NAPOLI (di Atanasio Pizzi) – Mio Padre raccontava spesso, nelle gelide serate senza luce elettrica riuniti davanti al camino, il suo sofferto ritorno a casa a seguito del disarmo dell’esercito Italiano alla fine della seconda guerra mondiale: dopo aver parcheggiare il camion officina nel cortile della caserma a Riva di Trento, gli venne ordinato di recarsi nella camerata, ritirare il tascapane e gli effetti personali, poi un ufficiale gli fece consegnare il percussore del fucile, la baionetta, in fine di tornare a casa, perché i servigi verso la patria erano terminati.
All’inizio una grande gioia e subito dopo si rese conto che casa distava oltre mille chilometri dalla parte opposta dell’Italia e non nella comoda direzione Est-Ovest; ma secondo quella più impervia e colma di pericoli, Nord-Sud, per questo sarebbe stato più prudente da percorrere a piedi.

- [Dati]

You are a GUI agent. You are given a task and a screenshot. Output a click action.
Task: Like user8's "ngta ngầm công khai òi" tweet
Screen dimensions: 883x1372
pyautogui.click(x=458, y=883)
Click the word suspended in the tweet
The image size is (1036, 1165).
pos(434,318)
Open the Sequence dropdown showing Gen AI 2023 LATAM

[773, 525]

- [Consegne]
1. Ricopia tutte le righe dei record senza cambiare nulla.
2. Prosegui il racconto del ritorno a casa dopo il disarmo dell'esercito a partire dall'ultima frase riportata.

- [Soluzioni]
1.
You are a GUI agent. You are given a task and a screenshot. Output a click action.
Task: Like user8's "ngta ngầm công khai òi" tweet
Screen dimensions: 883x1372
pyautogui.click(x=458, y=883)
Click the word suspended in the tweet
The image size is (1036, 1165).
pos(434,318)
Open the Sequence dropdown showing Gen AI 2023 LATAM

[773, 525]

2.
Un percorso intriso di pericoli, in quanto, andare controcorrente alle truppe tedesche che ripiegavano devastando ogni cosa e imprigionando ogni persona che non avesse effigi germaniche non sarebbe stata cosa semplice.
Fine marzo, in quella verde vallata dove erano terminati i patimenti di soldato, rimaneva un solo ed unico alleato il Santo Patrono Sant’Atanasio il Grande; e fu così che fece voto di rientrare in paese entro il due di maggio per onorare il santo e abbracciare moglie e figlia.
La primavera stava per sbocciare dopo un lungo inverno durato anni e dopo un attimo di sbandamento quel voto al santo protettore apparve l’unico fine da perseguire con tutte le forze,
Dopo aver salutato i miei commilitoni, per non apparire ancora come gruppi antagonisti alle truppe tedesche, ci disperdemmo e ognuno di noi prese la via di casa.
Sapeva di non dover seguire strade carrabili, spiagge e ferrovie, in quanto, la campagna, i boschi e i corsi fluviali erano gli unici alleati; quante chine e quante discese dovute percorrere, poi torrenti e campi senza semina.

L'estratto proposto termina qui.